Beraber geçirdiğimizde son 5 yılda iki kere ağladığını görmüştüm ve üçüncüsüne de şu an şahit oluyordum.

"Sakin ol Ceylin, sakin ol. Sorun yok, tamam." Pikeyi üstümden atıp dizlerimin üstünde doğruldum ve yanına gidip sarıldım. Kolları beni sıkıca sararken ağlamasını sürdürdü. O durana kadar sarıldım.

Ne kadar sürdüğünü bilmediğim bir süre zarfı sonunda benden ayrıldı. Yatağımın yanındaki komodinin üstünden kağıt mendil uzattım ve burnunu silmesini bekledim. Artık aramızın normale döndüğünden emin olunca da Maxim ve Alisa'nın dünkü kısa ziyaretini anlattım.

Tam anlatmamı bitirmişken kapı çalındı ve içeri hızlıca annemle halam girdi.

"Normale döndünüz demek, ha?" dedi annem. Cevap verme gereği duymadan ikimiz de gülümsedik.
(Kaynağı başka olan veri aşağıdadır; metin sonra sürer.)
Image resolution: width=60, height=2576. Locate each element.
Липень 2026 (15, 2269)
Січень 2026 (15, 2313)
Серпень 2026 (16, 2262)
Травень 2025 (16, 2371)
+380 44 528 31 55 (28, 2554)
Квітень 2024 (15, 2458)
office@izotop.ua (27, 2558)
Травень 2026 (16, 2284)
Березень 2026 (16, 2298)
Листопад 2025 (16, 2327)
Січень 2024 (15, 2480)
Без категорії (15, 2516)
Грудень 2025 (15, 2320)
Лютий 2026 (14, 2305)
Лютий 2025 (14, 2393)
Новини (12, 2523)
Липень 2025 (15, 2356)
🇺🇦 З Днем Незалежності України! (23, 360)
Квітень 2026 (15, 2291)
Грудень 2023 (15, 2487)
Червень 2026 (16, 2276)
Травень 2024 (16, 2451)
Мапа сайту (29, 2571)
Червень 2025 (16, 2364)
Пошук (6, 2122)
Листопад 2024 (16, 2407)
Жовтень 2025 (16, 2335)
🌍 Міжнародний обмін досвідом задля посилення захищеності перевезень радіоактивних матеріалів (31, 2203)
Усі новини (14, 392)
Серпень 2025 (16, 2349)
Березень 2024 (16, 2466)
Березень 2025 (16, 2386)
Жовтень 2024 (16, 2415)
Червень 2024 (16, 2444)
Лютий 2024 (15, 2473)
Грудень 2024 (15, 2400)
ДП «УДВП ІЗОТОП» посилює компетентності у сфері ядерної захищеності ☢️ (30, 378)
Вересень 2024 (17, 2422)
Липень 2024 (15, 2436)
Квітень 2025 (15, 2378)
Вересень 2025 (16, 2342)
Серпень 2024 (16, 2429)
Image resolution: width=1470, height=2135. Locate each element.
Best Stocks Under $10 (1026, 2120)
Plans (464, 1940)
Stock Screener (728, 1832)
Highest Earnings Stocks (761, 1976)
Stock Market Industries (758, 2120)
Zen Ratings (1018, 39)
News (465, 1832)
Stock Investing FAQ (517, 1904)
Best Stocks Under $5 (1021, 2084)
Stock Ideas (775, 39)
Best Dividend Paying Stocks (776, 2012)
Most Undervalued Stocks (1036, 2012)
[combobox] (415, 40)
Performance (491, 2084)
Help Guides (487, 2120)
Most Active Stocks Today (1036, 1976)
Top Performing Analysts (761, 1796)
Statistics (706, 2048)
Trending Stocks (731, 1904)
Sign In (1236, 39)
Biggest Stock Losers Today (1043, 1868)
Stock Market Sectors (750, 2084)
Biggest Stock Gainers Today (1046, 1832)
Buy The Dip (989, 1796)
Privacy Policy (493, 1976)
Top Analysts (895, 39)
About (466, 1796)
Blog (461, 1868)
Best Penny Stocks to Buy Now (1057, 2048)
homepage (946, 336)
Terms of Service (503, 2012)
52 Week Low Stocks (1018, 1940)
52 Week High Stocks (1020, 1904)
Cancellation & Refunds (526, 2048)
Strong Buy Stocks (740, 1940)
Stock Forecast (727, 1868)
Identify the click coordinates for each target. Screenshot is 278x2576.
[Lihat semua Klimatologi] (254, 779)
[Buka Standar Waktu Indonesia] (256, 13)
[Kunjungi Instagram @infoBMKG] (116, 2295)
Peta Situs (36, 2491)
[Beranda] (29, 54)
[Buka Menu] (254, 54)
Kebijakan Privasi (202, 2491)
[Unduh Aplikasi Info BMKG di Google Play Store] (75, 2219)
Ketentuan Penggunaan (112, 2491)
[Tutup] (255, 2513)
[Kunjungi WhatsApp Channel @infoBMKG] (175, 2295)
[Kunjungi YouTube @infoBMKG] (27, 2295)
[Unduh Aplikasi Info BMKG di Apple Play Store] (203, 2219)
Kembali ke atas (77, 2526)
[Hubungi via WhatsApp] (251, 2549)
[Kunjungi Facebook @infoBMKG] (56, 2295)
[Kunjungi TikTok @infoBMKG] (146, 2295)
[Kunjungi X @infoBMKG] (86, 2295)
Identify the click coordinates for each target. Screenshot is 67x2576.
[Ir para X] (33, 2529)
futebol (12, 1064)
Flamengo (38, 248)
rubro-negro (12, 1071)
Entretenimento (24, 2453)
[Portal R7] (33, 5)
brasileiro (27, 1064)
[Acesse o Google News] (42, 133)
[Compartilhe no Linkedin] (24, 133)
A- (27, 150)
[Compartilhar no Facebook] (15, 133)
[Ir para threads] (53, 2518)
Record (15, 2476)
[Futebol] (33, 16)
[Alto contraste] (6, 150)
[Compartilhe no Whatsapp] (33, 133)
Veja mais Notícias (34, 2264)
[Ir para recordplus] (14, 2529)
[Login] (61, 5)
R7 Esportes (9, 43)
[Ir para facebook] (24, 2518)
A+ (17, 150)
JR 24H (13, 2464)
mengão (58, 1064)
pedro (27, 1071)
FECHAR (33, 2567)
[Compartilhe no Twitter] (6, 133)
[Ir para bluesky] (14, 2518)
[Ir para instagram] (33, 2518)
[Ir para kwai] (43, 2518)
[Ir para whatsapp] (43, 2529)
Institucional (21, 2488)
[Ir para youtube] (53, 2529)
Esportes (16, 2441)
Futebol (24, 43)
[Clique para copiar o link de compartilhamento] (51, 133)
Ceylin'in gülümsemesi benden daha kısa sürdü ve eski pişman bakışlarına geri döndü.

"Benim yüzümden Maxim'le de doğru dürüst konuşamadın." Burnunu çekti.

"Üzülme sen üzülme, ne olacağını kim bilir?" Gözyaşlarını sildiği peçeteyle origami yapmayı bırakıp anında gözlerini bana çevirdi. Annemle halam da aynı hızda bana dönmüşlerdi.